The Phoenix Park Tunnel

The Phoenix Park Tunnel is probably a complete mystery to most Dubliners, though that may change soon.

It's part of a rail link between Heuston and Connolly Stations, a link that just happens to be "under" or "beside" several key places in the Moss Reid series, and for a time I was mulling over having the link itself as a location.

The rail link was built in 1877 and is still in good order. Apparently it's only a ten-minute train journey between the two stations, though up to now the route has mainly been used for freight and rolling stock rather than passenger services. It has sometimes been called into action for special trains from Cork to Connolly for GAA matches in Croke Park, though less so in recent years.

From Heuston the pair of tracks cross over the River Liffey...

Above and below: the bridge over the Liffey, viewed from Conyngham Road, with Heuston Station in the distance

Then it weaves under Conyngham Road and the perimeter wall of the Phoenix Park. From the road it's easy to make out the top of the tunnel as it meets the park wall - once you know what you're looking for.

Still underground, the line heads due north under the parkland, about fifty metres west of the Wellington Monument. (Chapter 29 of Ghost Flight). Then it swings north-east, almost as far as the park gates at the top of Infirmary Road (Chapter 30).

The line emerges into open air by an apartment complex just behind Sydney Nagle's vets surgery at the start of the North Circular.

The track continues beside McKee Barracks and down the back of Ellesmere Avenue before going under the Old Cabra Road then Cabra Road. It swings eastwards and goes under the Royal Canal, joining the Sligo line near Glasnevin.

From there on it all gets a bit vague for me. I think it runs parallel to the canal and Whitworth Road, before continuing eastwards to Connolly Station or towards North Wall via North Strand junction. Bear in mind that I'm a writer, not a trainspotter.

What I love about all this is that the tunnel has a whiff of mystery about it. Secret goings on, trains disappearing into nowhere, all very Famous Five...

Plans for new service

So up to now I thought this little-used, little-known railway line would make an excellent location for a bit of fiction. A good getaway route perhaps, or a hideout or meeting place. Or the site of a massive underground explosion. I'll leave it up to your imagination.

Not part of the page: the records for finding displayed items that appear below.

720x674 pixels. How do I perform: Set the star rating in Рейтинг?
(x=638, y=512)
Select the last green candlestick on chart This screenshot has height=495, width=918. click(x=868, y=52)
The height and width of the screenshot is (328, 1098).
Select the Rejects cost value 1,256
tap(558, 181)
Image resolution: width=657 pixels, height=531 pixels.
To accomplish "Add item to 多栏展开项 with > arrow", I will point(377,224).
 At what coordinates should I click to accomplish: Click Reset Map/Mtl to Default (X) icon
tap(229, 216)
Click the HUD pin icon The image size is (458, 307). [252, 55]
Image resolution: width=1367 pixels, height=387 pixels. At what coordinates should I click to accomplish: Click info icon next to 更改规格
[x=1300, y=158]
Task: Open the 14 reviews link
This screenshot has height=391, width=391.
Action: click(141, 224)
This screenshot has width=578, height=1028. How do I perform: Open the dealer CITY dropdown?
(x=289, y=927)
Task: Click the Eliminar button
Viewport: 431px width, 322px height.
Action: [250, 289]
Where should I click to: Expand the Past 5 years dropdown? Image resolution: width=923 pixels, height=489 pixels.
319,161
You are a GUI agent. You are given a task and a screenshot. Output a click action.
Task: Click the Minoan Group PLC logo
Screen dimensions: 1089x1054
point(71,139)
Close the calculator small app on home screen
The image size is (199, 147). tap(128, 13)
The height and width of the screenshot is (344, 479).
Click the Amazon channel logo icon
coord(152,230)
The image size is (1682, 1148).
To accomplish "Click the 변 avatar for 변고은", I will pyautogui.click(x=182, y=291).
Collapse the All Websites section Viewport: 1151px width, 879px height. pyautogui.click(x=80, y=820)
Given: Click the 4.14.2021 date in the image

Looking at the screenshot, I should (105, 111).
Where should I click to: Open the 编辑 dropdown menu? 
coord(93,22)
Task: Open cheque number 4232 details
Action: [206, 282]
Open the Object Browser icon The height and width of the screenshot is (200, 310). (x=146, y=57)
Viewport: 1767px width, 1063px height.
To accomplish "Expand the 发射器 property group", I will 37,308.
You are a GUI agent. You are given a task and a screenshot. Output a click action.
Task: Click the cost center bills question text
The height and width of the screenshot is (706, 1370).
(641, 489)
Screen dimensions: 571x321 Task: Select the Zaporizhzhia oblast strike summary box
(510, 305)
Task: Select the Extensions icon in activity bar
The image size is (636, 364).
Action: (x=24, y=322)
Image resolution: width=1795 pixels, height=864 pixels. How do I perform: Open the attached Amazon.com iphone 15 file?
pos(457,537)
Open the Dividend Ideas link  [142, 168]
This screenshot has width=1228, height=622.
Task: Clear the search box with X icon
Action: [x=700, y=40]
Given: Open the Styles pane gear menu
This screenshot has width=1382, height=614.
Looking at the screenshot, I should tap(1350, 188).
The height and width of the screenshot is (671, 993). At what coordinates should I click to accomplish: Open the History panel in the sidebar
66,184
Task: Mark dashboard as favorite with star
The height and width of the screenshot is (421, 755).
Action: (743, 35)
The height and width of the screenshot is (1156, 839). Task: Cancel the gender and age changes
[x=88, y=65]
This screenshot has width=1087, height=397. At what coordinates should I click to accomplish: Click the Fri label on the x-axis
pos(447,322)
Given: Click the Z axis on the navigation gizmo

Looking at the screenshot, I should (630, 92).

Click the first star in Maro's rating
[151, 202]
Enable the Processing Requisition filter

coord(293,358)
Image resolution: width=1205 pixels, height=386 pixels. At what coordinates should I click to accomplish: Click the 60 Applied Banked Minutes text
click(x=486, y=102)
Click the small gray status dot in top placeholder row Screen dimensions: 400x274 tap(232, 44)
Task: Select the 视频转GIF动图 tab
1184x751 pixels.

But last month the Minister for Transport announced plans for a new passenger service on this very same line, linking the southwest commuter belt to the docklands and the east coast.

From autumn next year, commuter trains from Kildare, Sallins, Hazelhatch and Cherry Orchard will travel through the Phoenix Park Tunnel across the northside to Connolly, before continuing on to the Pearse Street and Grand Canal stations.

It could carry up to four trains an hour, though these are unlikely to stop at Heuston itself, because it would have to be at Platform 10. And if you think Platform 8 (often used for the Cork and Kerry trains to Dublin) is a seriously long walk from the main station concourse, just try the long march to Platform 10.